Segment Start: SOURCE EXTRACT

The Eagle has Landed

He took us to Space. He brought Space, astronauts, rockets, spaceships and a Moon-landing into our living rooms. The Eagle has landed. May Thee rest in Tranquility.

Erik Tandberg
(1932 – 2020)

At 4:18 p.m. on July 20, 1969, Neil Armstrong’s voice crackled from the speakers at NASA’s Mission Control in Houston. He said simply, “the Eagle has landed.”

With those words, the dream President John F. Kennedy’s voiced in 1961–putting humans on the Moon by the end of the decade – had at last come true.

From the launch on July 16 atop a powerful Saturn rocket, Apollo 11 and its crew of three astronauts performed flawlessly. While Michael Collins orbited the Moon in the Command Module, Armstrong piloted the Lunar Lander, named the Eagle, to a safe landing in the Moon’s Sea of Tranquility. He and his copilot, Edwin “Buzz” Aldrin, soon became the first humans to tread on another world. They spent nearly 21 hours on the lunar surface, collecting samples of rock and soil and setting up remote instruments.

Erik Tandberg was a Norwegian engineer, author, television personality and space educator. He was born in Oslo, Norway. He was a master of science from Stanford University 1959. He did his scholarship at Princeton University in the years 1964-65.

He became technical consultant on space matters at NRK from 1960.
From that time, he wrote several books and publications on space related subjects. TV commentator at NRK on all Apollo program moon landings 1969-72, together with Jan P. Jansen. In the decades thereafter, Tandberg was by far the most widely shown space expert on Norwegian television, at the same time doing a lot of public lectures on the subject. He was connected to Norwegian Space Centre.

Segment End: SOURCE EXTRACT
Segment Start: SUPPLIED DATA

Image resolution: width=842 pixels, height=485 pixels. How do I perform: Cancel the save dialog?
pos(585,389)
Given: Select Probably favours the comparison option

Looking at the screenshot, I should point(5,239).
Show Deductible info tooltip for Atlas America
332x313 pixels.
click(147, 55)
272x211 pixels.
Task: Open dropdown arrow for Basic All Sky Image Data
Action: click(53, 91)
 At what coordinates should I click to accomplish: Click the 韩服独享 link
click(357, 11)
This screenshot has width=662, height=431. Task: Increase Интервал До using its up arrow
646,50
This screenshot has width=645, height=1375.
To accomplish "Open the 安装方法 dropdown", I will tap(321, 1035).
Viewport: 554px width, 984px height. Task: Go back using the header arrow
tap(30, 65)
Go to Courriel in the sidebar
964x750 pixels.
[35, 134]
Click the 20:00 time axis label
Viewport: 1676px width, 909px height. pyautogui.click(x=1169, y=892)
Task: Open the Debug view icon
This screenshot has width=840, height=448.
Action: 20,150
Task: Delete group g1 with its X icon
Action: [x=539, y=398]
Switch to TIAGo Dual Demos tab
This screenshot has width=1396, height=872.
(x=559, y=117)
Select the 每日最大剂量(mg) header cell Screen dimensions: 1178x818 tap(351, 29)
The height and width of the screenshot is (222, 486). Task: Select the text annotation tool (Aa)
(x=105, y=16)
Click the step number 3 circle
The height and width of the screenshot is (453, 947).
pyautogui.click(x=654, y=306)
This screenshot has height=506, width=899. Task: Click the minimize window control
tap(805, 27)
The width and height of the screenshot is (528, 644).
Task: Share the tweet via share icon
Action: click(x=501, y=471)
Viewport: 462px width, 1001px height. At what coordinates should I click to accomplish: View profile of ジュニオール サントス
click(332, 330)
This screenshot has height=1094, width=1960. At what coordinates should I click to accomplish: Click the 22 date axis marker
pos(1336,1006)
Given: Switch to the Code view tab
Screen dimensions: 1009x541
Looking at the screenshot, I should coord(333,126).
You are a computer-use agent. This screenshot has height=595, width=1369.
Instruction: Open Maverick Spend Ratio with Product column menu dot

Segment End: SUPPLIED DATA

EXERCISE SET »
A - According to the tribute to Erik Tandberg, from what year did he serve as technical consultant on space matters at NRK?
B - Using the tribute to Erik Tandberg, explain why Armstrong's words "the Eagle has landed" meant that President Kennedy's dream had come true.
C - Retype everything in the tribute to Erik Tandberg from "With those words, the" down to "up remote instruments.".

YOUR RESPONSES »
A - He became technical consultant on space matters at NRK from 1960.

B - In 1961 Kennedy voiced the dream of putting humans on the Moon by the end of the decade. On July 20, 1969, Armstrong's words announced that the Lunar Lander, the Eagle, had made a safe landing in the Moon's Sea of Tranquility, so with those words the dream had at last come true.

C -
With those words, the dream President John F. Kennedy’s voiced in 1961–putting humans on the Moon by the end of the decade – had at last come true.

From the launch on July 16 atop a powerful Saturn rocket, Apollo 11 and its crew of three astronauts performed flawlessly. While Michael Collins orbited the Moon in the Command Module, Armstrong piloted the Lunar Lander, named the Eagle, to a safe landing in the Moon’s Sea of Tranquility. He and his copilot, Edwin “Buzz” Aldrin, soon became the first humans to tread on another world. They spent nearly 21 hours on the lunar surface, collecting samples of rock and soil and setting up remote instruments.